[Dataset entries]
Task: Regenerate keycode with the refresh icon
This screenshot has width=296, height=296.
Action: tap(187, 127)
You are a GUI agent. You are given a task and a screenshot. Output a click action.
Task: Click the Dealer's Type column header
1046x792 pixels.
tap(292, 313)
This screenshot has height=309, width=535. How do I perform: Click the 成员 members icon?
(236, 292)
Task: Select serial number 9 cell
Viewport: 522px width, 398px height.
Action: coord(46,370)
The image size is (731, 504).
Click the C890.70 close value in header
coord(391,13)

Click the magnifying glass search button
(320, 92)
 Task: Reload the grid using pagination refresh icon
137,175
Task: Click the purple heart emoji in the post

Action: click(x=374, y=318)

* * *

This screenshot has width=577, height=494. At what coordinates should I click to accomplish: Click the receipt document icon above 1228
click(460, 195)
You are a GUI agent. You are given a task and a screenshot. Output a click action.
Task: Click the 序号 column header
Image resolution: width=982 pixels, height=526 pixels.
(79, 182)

--- ABOUT THIS TASK ---
Whenever a line in the entries holds the word "column", copy that line.

--- EXERCISE RESULT ---
Task: Click the Dealer's Type column header
Task: Click the 序号 column header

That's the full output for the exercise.